Przed nami pora roku, która jest niezwykle wymagająca dla naszych dłoni. Spore różnice temperatur a także ogrzewanie nie są najlepszymi przyjaciółmi skóry. Może się zdarzyć, że bolesne pęknięcia pojawią się nagle i będą powodować ogromny ból. Co w takim momencie robić?
Zabieg parafinowy na dłonie
Parafina kosmetyczna, jeżeli jest składnikiem kremów czy maseczek, zwykle przedstawiana jest jako składnik negatywny. Jednak zabieg parafinowy na dłonie to coś, co długofalowo ratuje je przed podrażnieniem. Popękane i suche dłonie otul ciepłą parafiną i pozostaw na określony czas, potem ciesz się miękką i zadbaną skórą przez długi czas. Zabieg taki możesz wykonać w domu, jednak wiąże się on z zakupem niezbędnych akcesoriów. Alternatywą jest wizyta u kosmetyczki, która rozwiąże ten problem w ciągu jednej wizyty.

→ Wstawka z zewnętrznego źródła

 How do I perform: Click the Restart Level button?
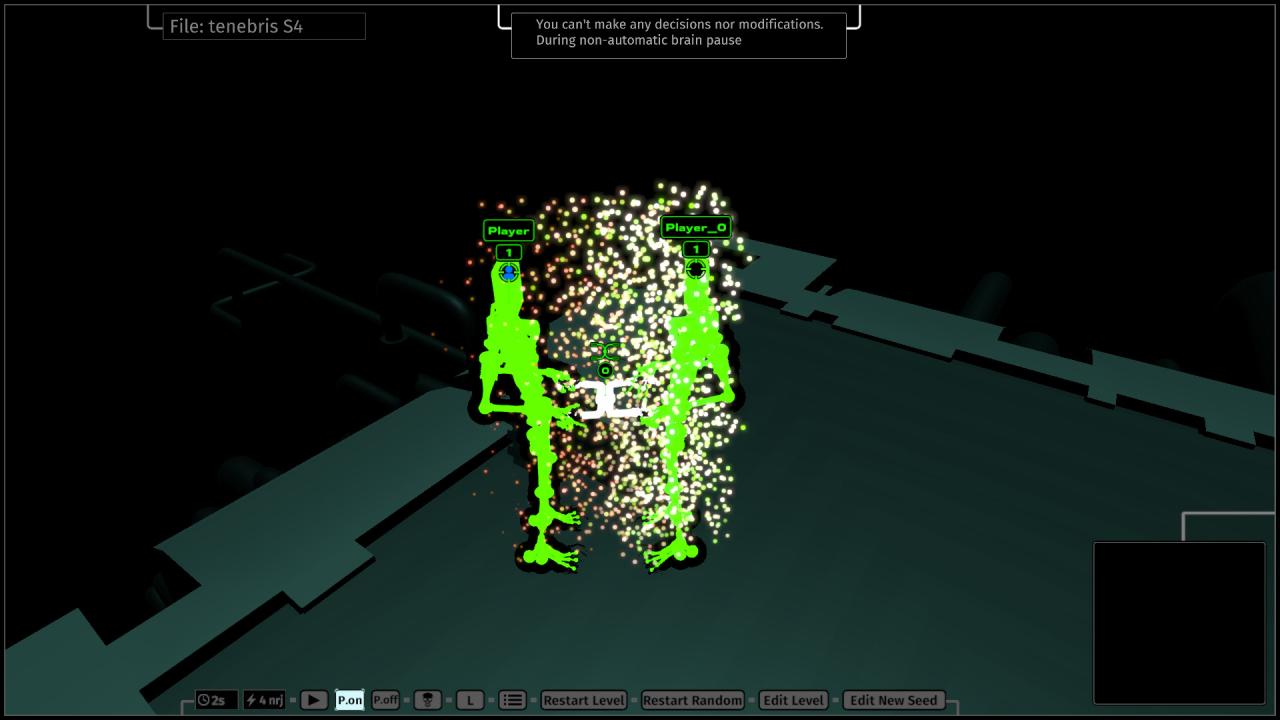coord(584,700)
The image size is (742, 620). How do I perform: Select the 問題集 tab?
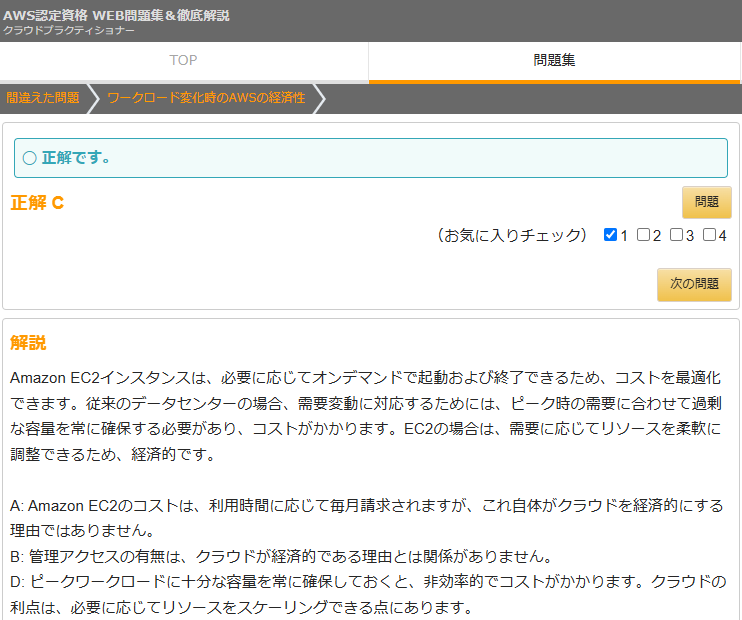point(555,61)
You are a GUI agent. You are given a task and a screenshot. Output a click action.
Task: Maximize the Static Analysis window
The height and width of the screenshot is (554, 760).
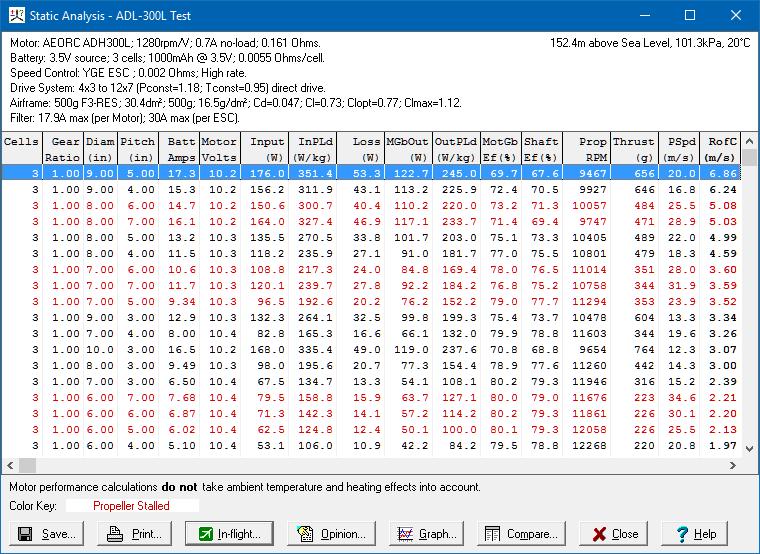690,16
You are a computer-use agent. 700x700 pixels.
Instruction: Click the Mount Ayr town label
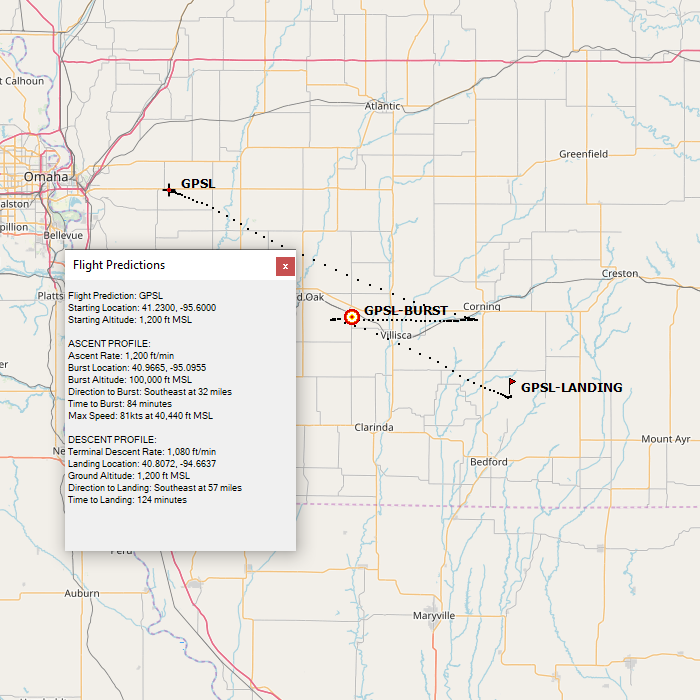tap(665, 439)
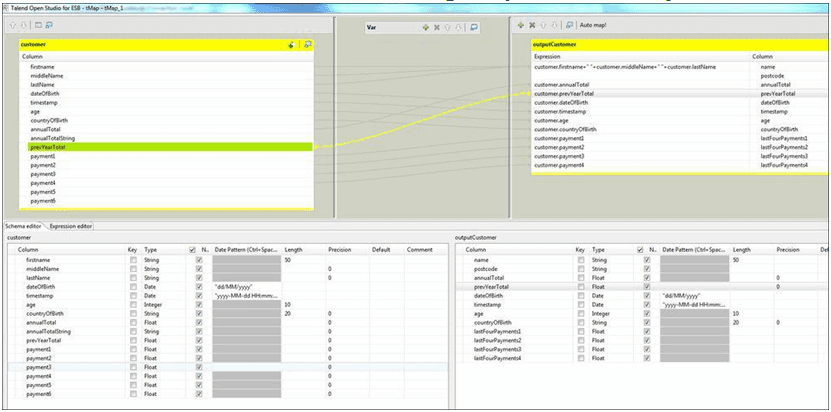
Task: Remove the variable in the Var panel
Action: click(x=436, y=27)

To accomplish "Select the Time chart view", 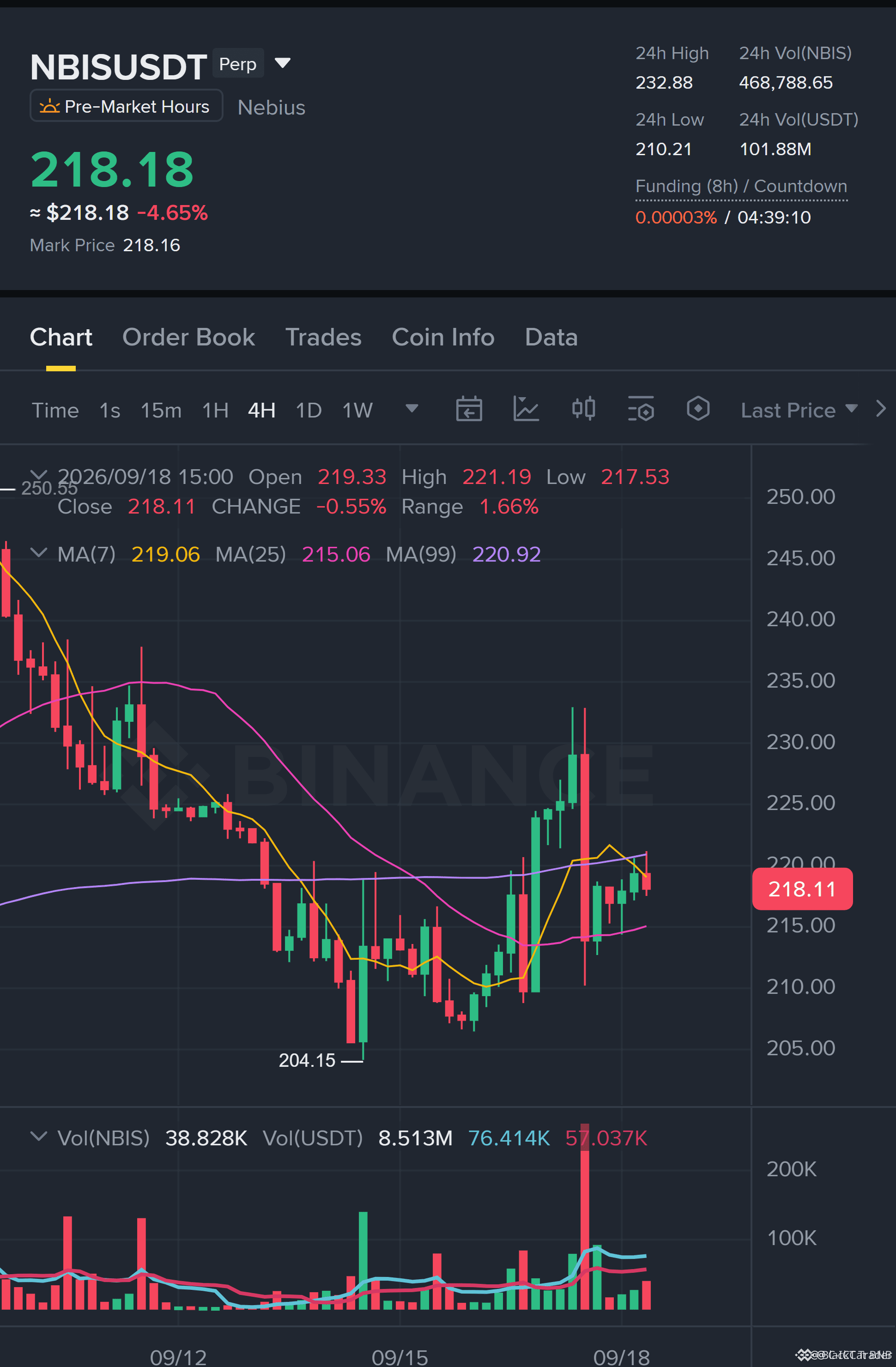I will pos(55,410).
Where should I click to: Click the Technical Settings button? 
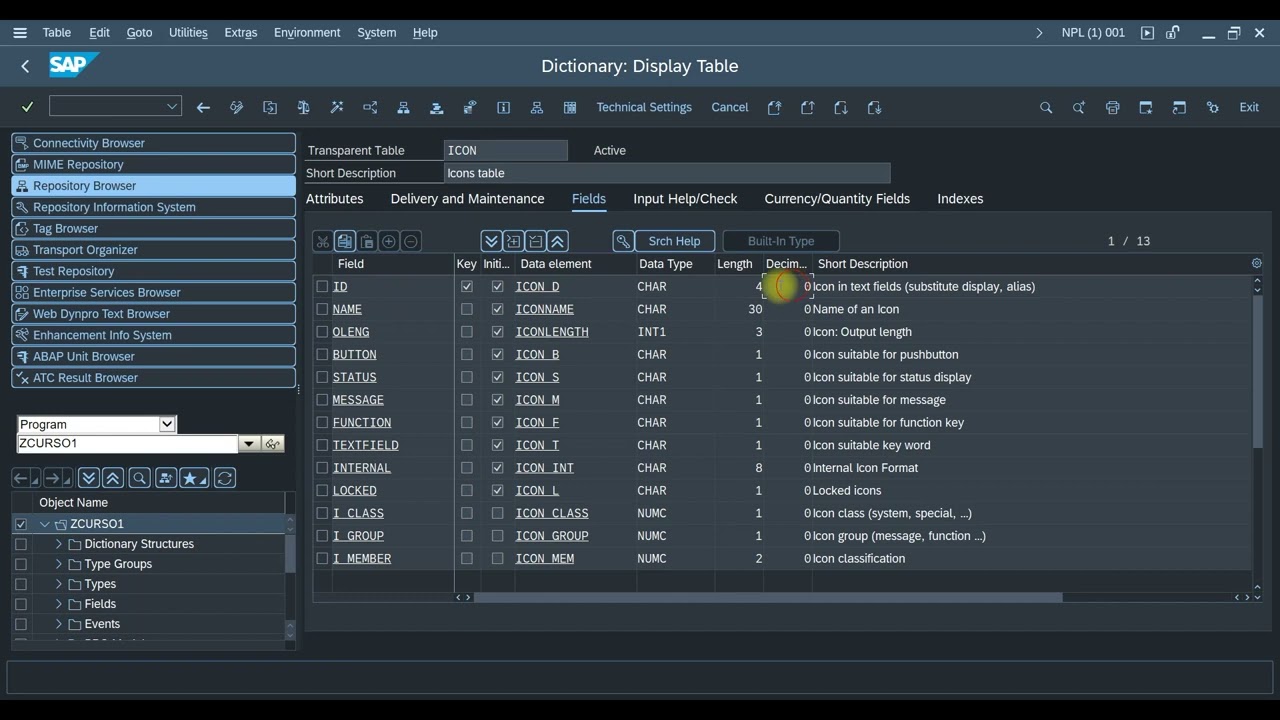644,107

Maseczka z siemienia lnianego
Alternatywą dla parafiny jest maseczka z siemienia lnianego, nakładana bezpośrednio na dłonie. Do miseczki wsyp pół szklanki siemienia i zalej gorącą woda. Poczekaj aż ziarna napęcznieją i cała konsystencja przybierze postać ciepłego kisielu. Następnie nałóż na dłonie i zawiń w folię aluminiowa. Po dwudziestu minutach będziesz mieć dłonie gładkie i miękkie.
Spanie w rękawiczkach
Wystarczy kupić sobie zwykłe, bawełniane rękawiczki. Przed snem nałóż na dłonie grubszą warstwę kremu a następnie załóż rękawiczki. Z pewnością na początku będzie to dziwne, jednak widząc pozytywne rezultaty, warto się poświęcić. Taka długofalowa pielęgnacja sprawi, że dłonie będą miękkie i przyjemne w dotyku.